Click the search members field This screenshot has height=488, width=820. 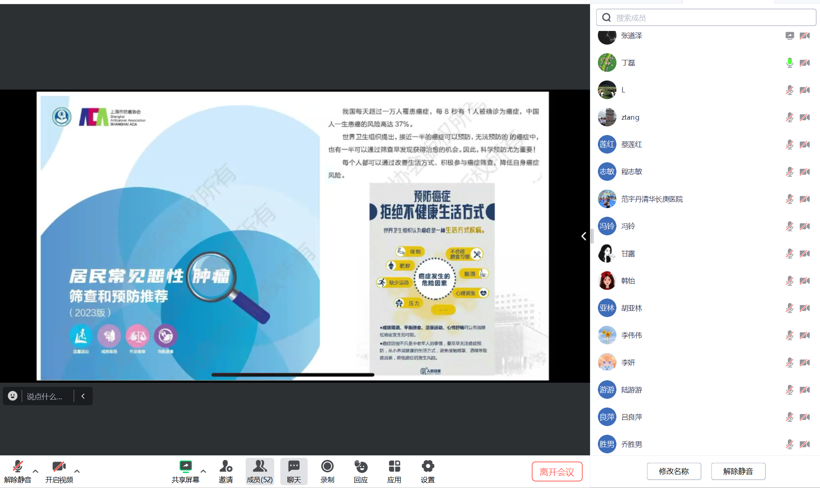click(706, 18)
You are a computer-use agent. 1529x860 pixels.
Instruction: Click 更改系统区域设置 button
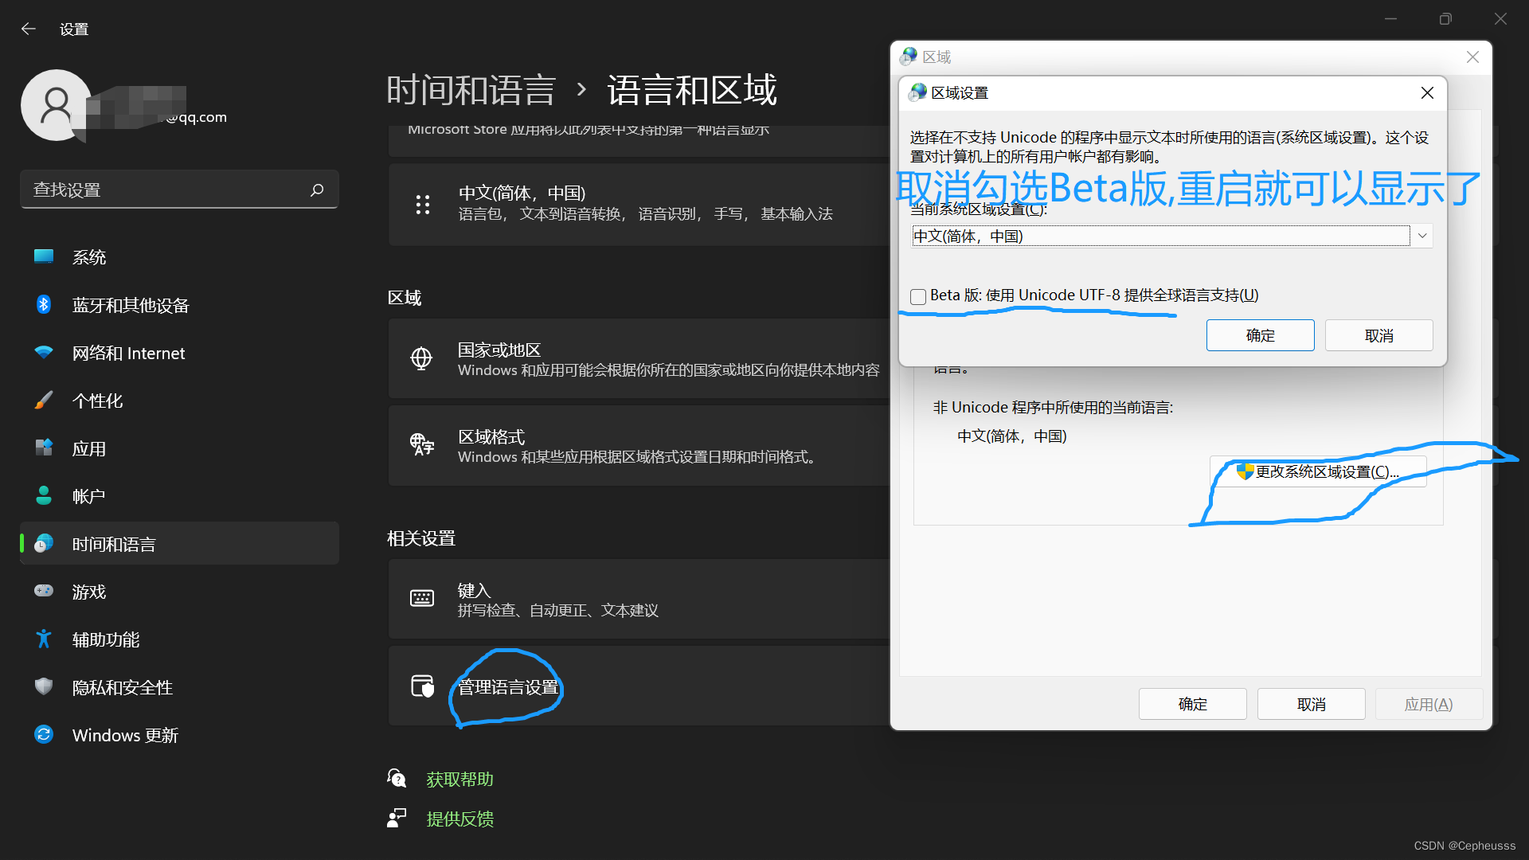pyautogui.click(x=1318, y=471)
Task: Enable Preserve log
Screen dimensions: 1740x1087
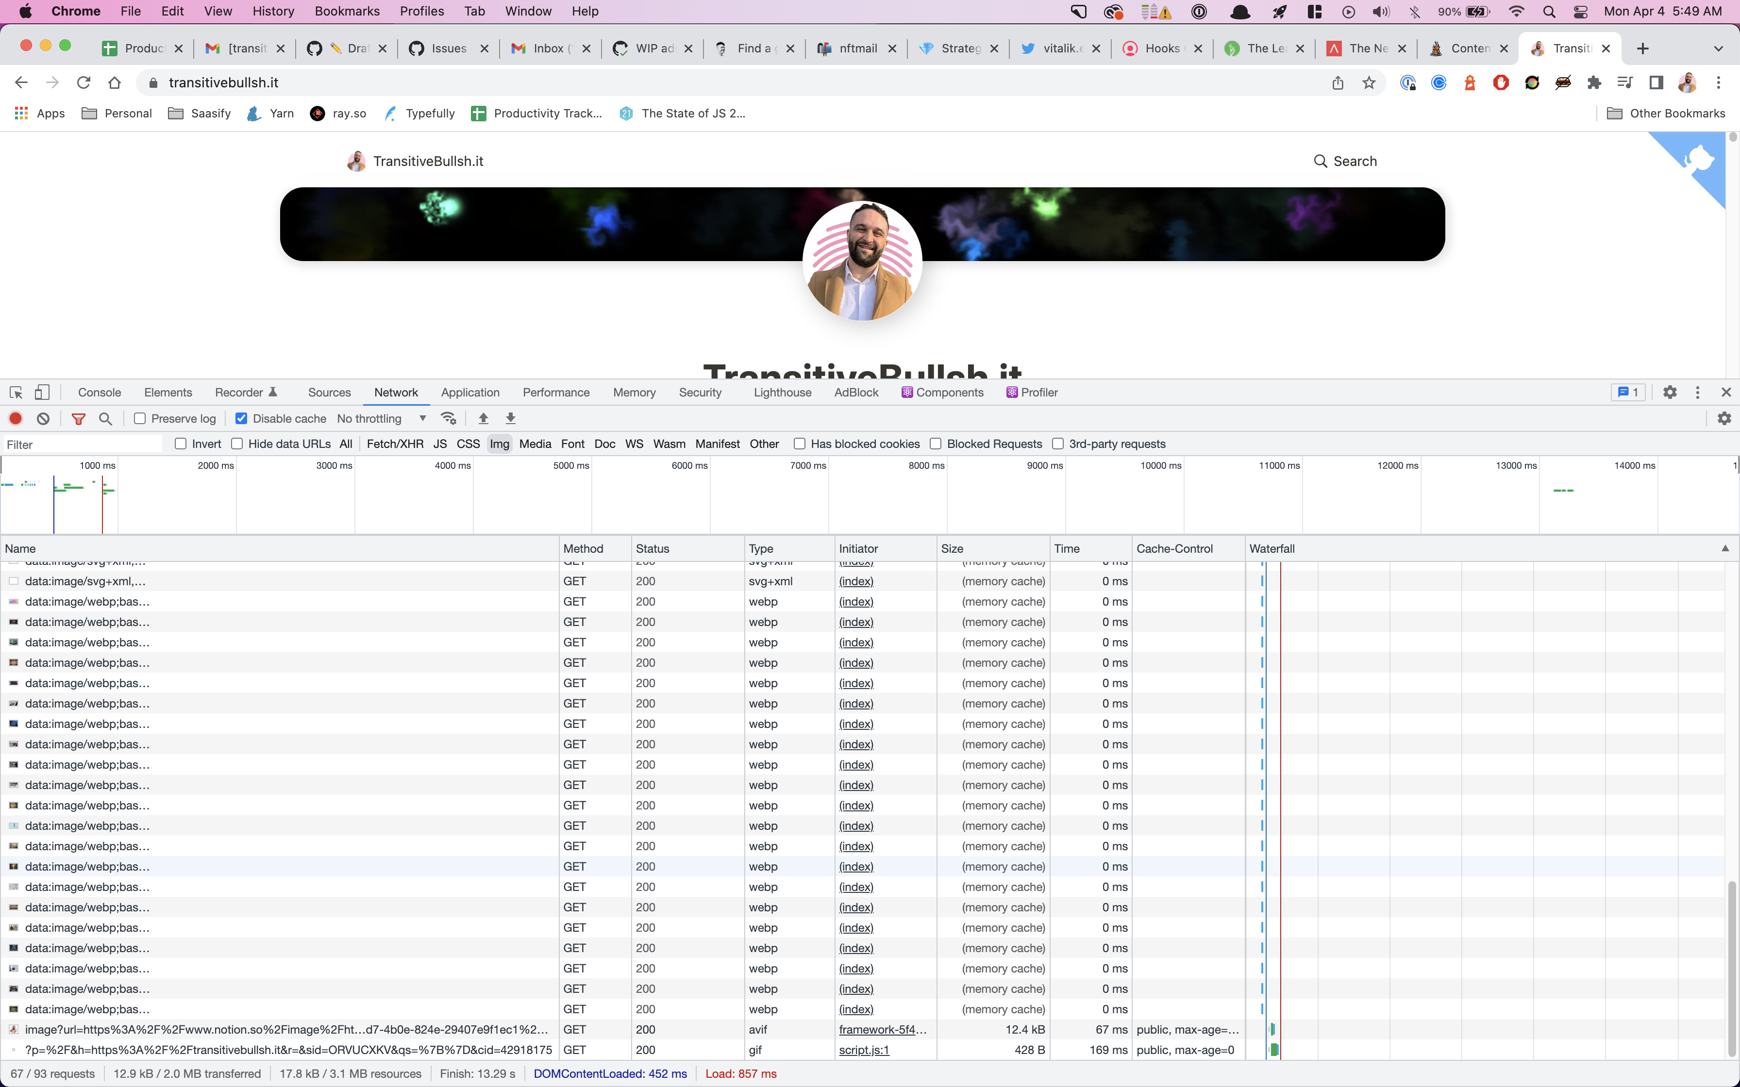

+ + + + +

# Activity
From the line with "You are a computer-use" to the last line of the material, both inclusive, set down every line exactly and nothing else; omit pictures.

# Answer space
You are a computer-use agent. 1529x860 pixels.
Instruction: Click 更改系统区域设置 button
pyautogui.click(x=1318, y=471)
Task: Enable Preserve log
Screen dimensions: 1740x1087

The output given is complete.